== Goal ==
Reproduce each of the following rows verbatim, with no changes to any line.

== Target position rows ==

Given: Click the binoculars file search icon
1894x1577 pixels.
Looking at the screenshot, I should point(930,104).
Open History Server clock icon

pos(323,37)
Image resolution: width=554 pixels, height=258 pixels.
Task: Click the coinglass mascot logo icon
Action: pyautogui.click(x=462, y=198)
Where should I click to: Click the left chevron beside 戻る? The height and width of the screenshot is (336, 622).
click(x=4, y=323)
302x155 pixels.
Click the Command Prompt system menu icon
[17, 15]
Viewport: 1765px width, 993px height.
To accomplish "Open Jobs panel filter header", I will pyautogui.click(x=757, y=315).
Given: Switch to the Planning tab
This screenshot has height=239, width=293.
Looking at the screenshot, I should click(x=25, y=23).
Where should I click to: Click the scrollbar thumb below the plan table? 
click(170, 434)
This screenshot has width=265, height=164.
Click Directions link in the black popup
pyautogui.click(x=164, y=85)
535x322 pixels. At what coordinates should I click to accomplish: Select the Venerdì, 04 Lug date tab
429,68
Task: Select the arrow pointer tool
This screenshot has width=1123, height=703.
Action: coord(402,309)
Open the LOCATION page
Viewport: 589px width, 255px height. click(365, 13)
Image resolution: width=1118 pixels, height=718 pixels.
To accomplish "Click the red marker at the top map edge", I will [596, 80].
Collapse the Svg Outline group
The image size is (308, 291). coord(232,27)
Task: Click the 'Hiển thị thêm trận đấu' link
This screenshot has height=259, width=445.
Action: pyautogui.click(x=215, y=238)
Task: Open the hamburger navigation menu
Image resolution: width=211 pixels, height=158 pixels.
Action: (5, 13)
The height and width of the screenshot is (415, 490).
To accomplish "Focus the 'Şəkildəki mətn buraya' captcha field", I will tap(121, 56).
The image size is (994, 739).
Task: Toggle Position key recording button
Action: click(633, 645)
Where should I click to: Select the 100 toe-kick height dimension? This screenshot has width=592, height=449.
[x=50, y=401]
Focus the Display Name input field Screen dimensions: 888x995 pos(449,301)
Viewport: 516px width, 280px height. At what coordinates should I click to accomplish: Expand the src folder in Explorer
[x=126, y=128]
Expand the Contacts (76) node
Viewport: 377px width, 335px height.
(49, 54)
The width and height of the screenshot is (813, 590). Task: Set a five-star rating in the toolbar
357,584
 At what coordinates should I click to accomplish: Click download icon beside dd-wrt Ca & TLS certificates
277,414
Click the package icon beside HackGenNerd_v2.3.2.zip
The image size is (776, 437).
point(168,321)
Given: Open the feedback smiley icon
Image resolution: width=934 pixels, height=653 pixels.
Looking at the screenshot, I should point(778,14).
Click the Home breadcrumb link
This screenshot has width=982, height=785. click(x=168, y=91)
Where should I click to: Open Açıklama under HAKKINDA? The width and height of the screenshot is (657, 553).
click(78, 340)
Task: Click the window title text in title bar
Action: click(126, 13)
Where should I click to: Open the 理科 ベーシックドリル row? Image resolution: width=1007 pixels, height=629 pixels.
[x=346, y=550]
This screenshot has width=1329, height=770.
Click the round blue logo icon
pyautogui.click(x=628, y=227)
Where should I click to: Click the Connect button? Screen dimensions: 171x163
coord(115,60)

== Solution ==
Given: Click the binoculars file search icon
1894x1577 pixels.
Looking at the screenshot, I should point(930,104).
Open History Server clock icon

pos(323,37)
Image resolution: width=554 pixels, height=258 pixels.
Task: Click the coinglass mascot logo icon
Action: pyautogui.click(x=462, y=198)
Where should I click to: Click the left chevron beside 戻る? The height and width of the screenshot is (336, 622).
click(x=4, y=323)
302x155 pixels.
Click the Command Prompt system menu icon
[17, 15]
Viewport: 1765px width, 993px height.
To accomplish "Open Jobs panel filter header", I will pyautogui.click(x=757, y=315).
Given: Switch to the Planning tab
This screenshot has height=239, width=293.
Looking at the screenshot, I should click(x=25, y=23).
Where should I click to: Click the scrollbar thumb below the plan table? 
click(170, 434)
This screenshot has width=265, height=164.
Click Directions link in the black popup
pyautogui.click(x=164, y=85)
535x322 pixels. At what coordinates should I click to accomplish: Select the Venerdì, 04 Lug date tab
429,68
Task: Select the arrow pointer tool
This screenshot has width=1123, height=703.
Action: coord(402,309)
Open the LOCATION page
Viewport: 589px width, 255px height. click(365, 13)
Image resolution: width=1118 pixels, height=718 pixels.
To accomplish "Click the red marker at the top map edge", I will [596, 80].
Collapse the Svg Outline group
The image size is (308, 291). coord(232,27)
Task: Click the 'Hiển thị thêm trận đấu' link
This screenshot has height=259, width=445.
Action: pyautogui.click(x=215, y=238)
Task: Open the hamburger navigation menu
Image resolution: width=211 pixels, height=158 pixels.
Action: (5, 13)
The height and width of the screenshot is (415, 490).
To accomplish "Focus the 'Şəkildəki mətn buraya' captcha field", I will tap(121, 56).
The image size is (994, 739).
Task: Toggle Position key recording button
Action: click(633, 645)
Where should I click to: Select the 100 toe-kick height dimension? This screenshot has width=592, height=449.
[x=50, y=401]
Focus the Display Name input field Screen dimensions: 888x995 pos(449,301)
Viewport: 516px width, 280px height. At what coordinates should I click to accomplish: Expand the src folder in Explorer
[x=126, y=128]
Expand the Contacts (76) node
Viewport: 377px width, 335px height.
(49, 54)
The width and height of the screenshot is (813, 590). Task: Set a five-star rating in the toolbar
357,584
 At what coordinates should I click to accomplish: Click download icon beside dd-wrt Ca & TLS certificates
277,414
Click the package icon beside HackGenNerd_v2.3.2.zip
The image size is (776, 437).
point(168,321)
Given: Open the feedback smiley icon
Image resolution: width=934 pixels, height=653 pixels.
Looking at the screenshot, I should point(778,14).
Click the Home breadcrumb link
This screenshot has width=982, height=785. click(x=168, y=91)
Where should I click to: Open Açıklama under HAKKINDA? The width and height of the screenshot is (657, 553).
click(78, 340)
Task: Click the window title text in title bar
Action: click(126, 13)
Where should I click to: Open the 理科 ベーシックドリル row? Image resolution: width=1007 pixels, height=629 pixels.
[x=346, y=550]
This screenshot has width=1329, height=770.
Click the round blue logo icon
pyautogui.click(x=628, y=227)
Where should I click to: Click the Connect button? Screen dimensions: 171x163
coord(115,60)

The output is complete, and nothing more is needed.